= Task item =
With nothing added and nothing dropped, write out all of the entries below.

(Stored data)
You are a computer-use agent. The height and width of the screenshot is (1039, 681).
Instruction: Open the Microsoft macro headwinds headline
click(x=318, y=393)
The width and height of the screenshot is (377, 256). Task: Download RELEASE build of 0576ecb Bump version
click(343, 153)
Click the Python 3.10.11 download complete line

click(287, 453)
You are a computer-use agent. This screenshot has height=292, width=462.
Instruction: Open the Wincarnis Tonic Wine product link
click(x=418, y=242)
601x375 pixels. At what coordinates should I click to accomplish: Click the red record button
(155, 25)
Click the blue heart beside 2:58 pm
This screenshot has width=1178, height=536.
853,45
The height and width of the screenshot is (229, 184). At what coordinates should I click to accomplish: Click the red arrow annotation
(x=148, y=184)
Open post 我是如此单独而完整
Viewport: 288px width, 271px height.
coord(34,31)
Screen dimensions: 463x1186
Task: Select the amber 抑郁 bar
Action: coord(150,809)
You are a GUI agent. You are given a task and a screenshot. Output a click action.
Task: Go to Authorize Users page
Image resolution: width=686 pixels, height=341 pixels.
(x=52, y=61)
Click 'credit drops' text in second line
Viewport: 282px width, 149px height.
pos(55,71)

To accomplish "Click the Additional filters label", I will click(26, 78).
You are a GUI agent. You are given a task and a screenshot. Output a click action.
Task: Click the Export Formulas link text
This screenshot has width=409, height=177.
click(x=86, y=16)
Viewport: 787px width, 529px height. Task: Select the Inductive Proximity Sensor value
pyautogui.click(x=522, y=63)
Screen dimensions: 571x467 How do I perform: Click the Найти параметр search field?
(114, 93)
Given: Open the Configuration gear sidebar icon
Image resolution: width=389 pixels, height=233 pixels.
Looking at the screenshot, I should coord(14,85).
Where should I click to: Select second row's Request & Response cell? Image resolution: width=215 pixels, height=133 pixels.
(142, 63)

= Your solution =
You are a computer-use agent. The height and width of the screenshot is (1039, 681).
Instruction: Open the Microsoft macro headwinds headline
click(x=318, y=393)
The width and height of the screenshot is (377, 256). Task: Download RELEASE build of 0576ecb Bump version
click(343, 153)
Click the Python 3.10.11 download complete line

click(287, 453)
You are a computer-use agent. This screenshot has height=292, width=462.
Instruction: Open the Wincarnis Tonic Wine product link
click(x=418, y=242)
601x375 pixels. At what coordinates should I click to accomplish: Click the red record button
(155, 25)
Click the blue heart beside 2:58 pm
This screenshot has width=1178, height=536.
853,45
The height and width of the screenshot is (229, 184). At what coordinates should I click to accomplish: Click the red arrow annotation
(x=148, y=184)
Open post 我是如此单独而完整
Viewport: 288px width, 271px height.
coord(34,31)
Screen dimensions: 463x1186
Task: Select the amber 抑郁 bar
Action: coord(150,809)
You are a GUI agent. You are given a task and a screenshot. Output a click action.
Task: Go to Authorize Users page
Image resolution: width=686 pixels, height=341 pixels.
(x=52, y=61)
Click 'credit drops' text in second line
Viewport: 282px width, 149px height.
pos(55,71)

To accomplish "Click the Additional filters label", I will click(26, 78).
You are a GUI agent. You are given a task and a screenshot. Output a click action.
Task: Click the Export Formulas link text
This screenshot has width=409, height=177.
click(x=86, y=16)
Viewport: 787px width, 529px height. Task: Select the Inductive Proximity Sensor value
pyautogui.click(x=522, y=63)
Screen dimensions: 571x467 How do I perform: Click the Найти параметр search field?
(114, 93)
Given: Open the Configuration gear sidebar icon
Image resolution: width=389 pixels, height=233 pixels.
Looking at the screenshot, I should coord(14,85).
Where should I click to: Select second row's Request & Response cell? Image resolution: width=215 pixels, height=133 pixels.
(142, 63)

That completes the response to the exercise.